**SUPPLIED DATA:**
-- Opening Marker --

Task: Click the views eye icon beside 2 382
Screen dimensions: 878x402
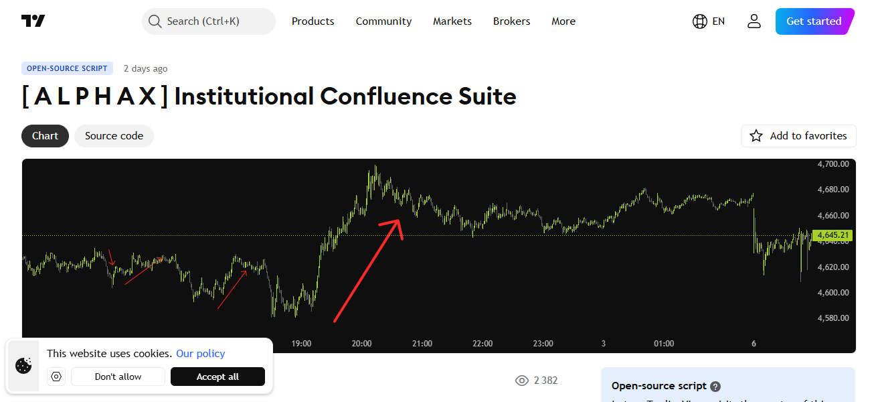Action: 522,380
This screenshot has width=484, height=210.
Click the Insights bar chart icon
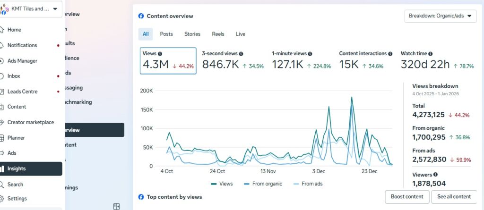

-- Closing Marker --
-- Opening Marker --

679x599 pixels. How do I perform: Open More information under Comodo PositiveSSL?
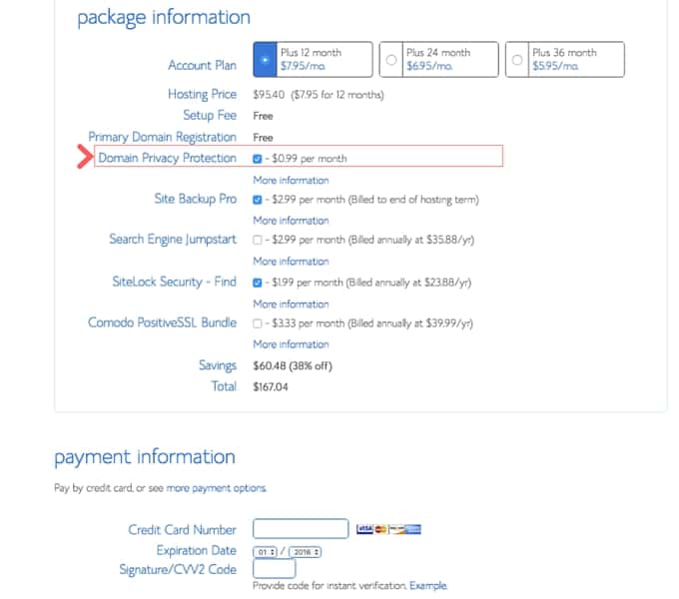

-- Closing Marker --

**WHAT IS BEING ASKED:** Wherever the string "icon" shows up in the material, copy the line that holds it.

**COMPLETED TASK:**
Task: Click the views eye icon beside 2 382
Click the Insights bar chart icon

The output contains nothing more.